A jury awarded $650,000 to a Galfand Berger client who had three fingers amputated as the result of an accident with a riding lawn mower. The lawn mower rolled backward and flipped over onto his hand. According to the lawsuit, that type of mower had a high center of gravity and had been prone to rolling over.
Speicher also has successfully prosecuted product liability cases involving workplace accidents, including injuries caused by cleaning out mixing containers in steel foundries.
Miller said he often sends cases involving mass torts to the lead attorneys.
Famous Case
Speicher said one of the most famous product liability cases involved the Ford Pinto in the 1970s. The car was prone to exploding when rear-ended, causing injuries and deaths. During the trial, it turned out that executives know about the defect but used a cost-benefit analysis to determine that it would be cheaper to pay off the resulting lawsuits than to fix the problem. After that memo came to light, the jury gave what was the largest award given at the time. The case also led to criminal charges.
While reports of huge awards for what sometimes seem like frivolous lawsuits make headlines, product liability cases lead to better corporate responsibility, local attorneys said.
“They have to make smart decisions, not just based on the bottom line,” Miller said. “Often these are simple fixes, not expensive.”
Speicher said it is liability cases, not government regulations, that have made our world safer. Such innovations as seat belts and air bags arose out of lawsuits.
“Most safety modifications came not from Congress or the federal government, but through litigation,” he said.
Many of the huge awards reported in newspapers are reduced on appeal.
Miller has experience with prosecuting and defending product liability cases.

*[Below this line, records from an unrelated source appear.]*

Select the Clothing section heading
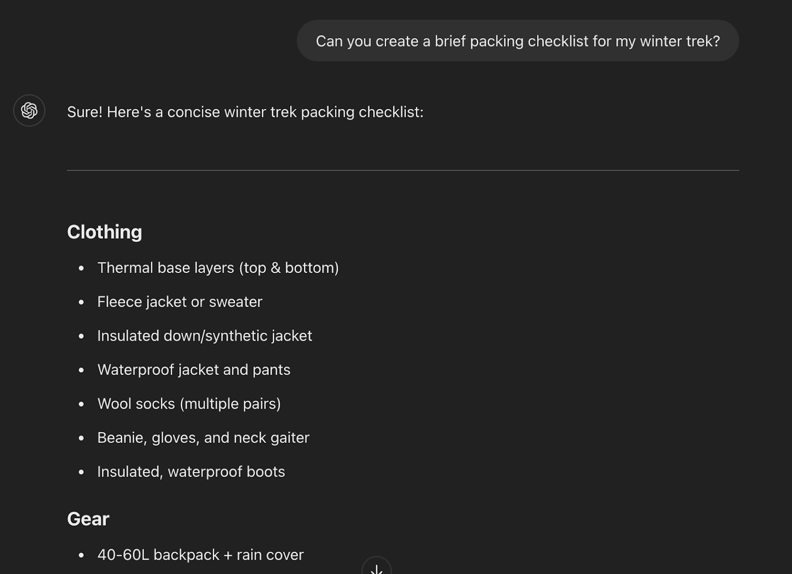pos(104,232)
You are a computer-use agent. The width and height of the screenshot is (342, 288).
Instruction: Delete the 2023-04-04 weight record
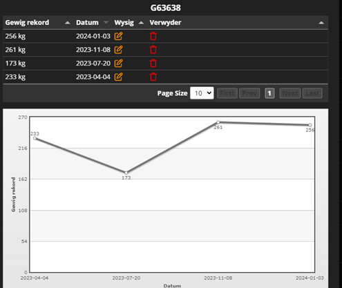click(153, 77)
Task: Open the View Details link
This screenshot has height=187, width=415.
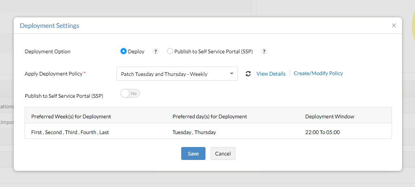Action: coord(271,74)
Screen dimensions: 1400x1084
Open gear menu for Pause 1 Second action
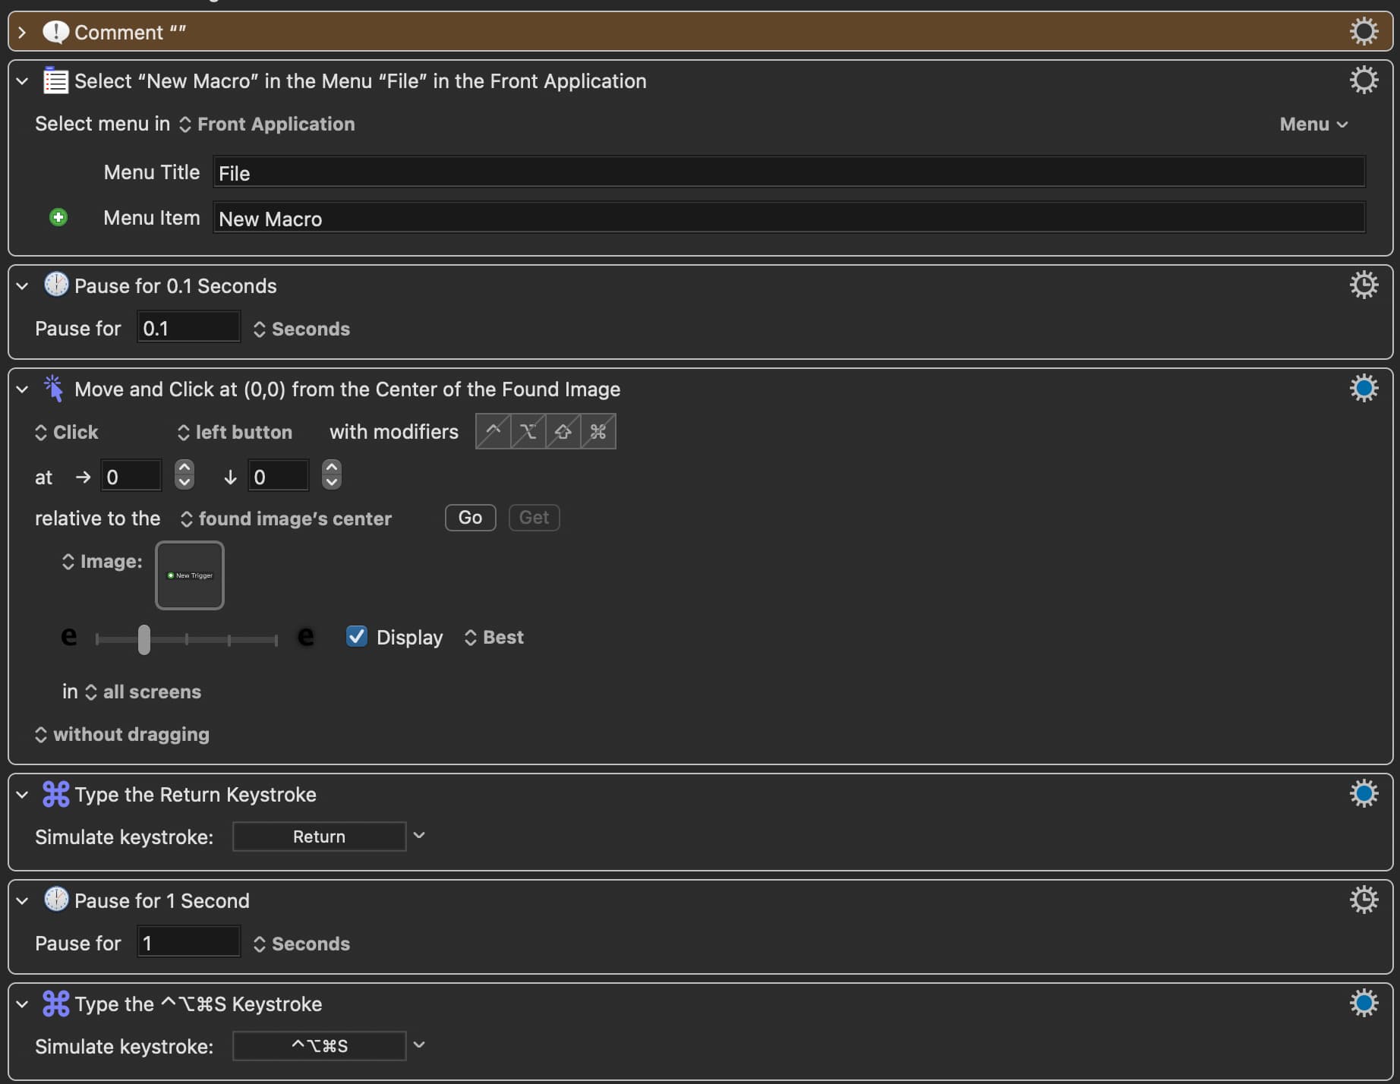pyautogui.click(x=1363, y=900)
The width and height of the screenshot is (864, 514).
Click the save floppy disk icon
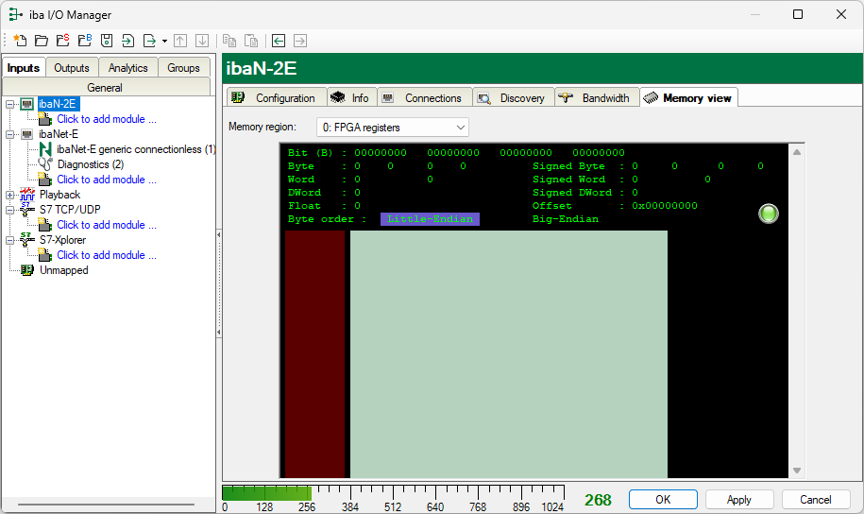[107, 41]
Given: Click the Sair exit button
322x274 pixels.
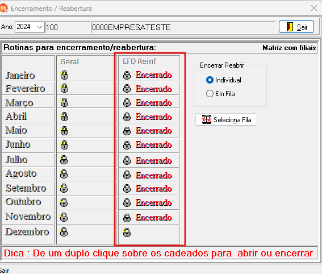Looking at the screenshot, I should 296,27.
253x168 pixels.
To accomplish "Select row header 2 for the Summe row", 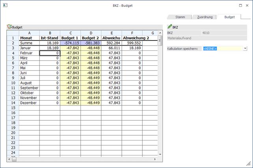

There are times he has turned down clients whose claims don’t hold up.
“If it doesn’t sound like a solid story to an attorney, most likely a jury will feel the same,” he said.
A successful product liability lawsuit can include both actual and punitive damages. Punitive damages are controversial. Some manufacturers see them as an unfair windfall for the plaintiff, while some lawyers say they are useful for punishing wrongdoing and blatant disregard for safety.
Stories of huge awards given for punitive damages have led to calls for tort reform.
Hot Coffee
Take, for instance, the story of the hot coffee at McDonald’s.
While many point to the 1994 case against the fast-food restaurant chain as an example of frivolous lawsuits, the facts say differently, Speicher said. He blames insurance companies for distorting the details.
In 1992, 79-year-old Stella Liebeck bought coffee at a drive-thru at a McDonald’s in Albuquerque, N.M. While adding cream and sugar, she spilled it on her lap. The result was third-degree burns, which landed her in the hospital for eight days, and required skin grafts to her vaginal area for the next two years.
During the trial, it turned out that McDonald’s had received 700 previous reports of severe burns caused by its coffee. Liebeck had offered to settle the case for $20,000 to cover her medical expenses, but McDonald’s only offered $800.
The jury awarded Liebeck about $3 million in punitive damages, which a judge later reduced to $640,000, and which was reduced further in a settlement.
The general consensus after that incident is that it was her fault for spilling the coffee. But Speicher thinks the resulting brouhaha over frivolous lawsuits did harm to the legal system.
“It turned people against plaintiffs in lawsuits,” he said. “Plaintiffs who are legitimately hurt lose on cases they shouldn’t lose.”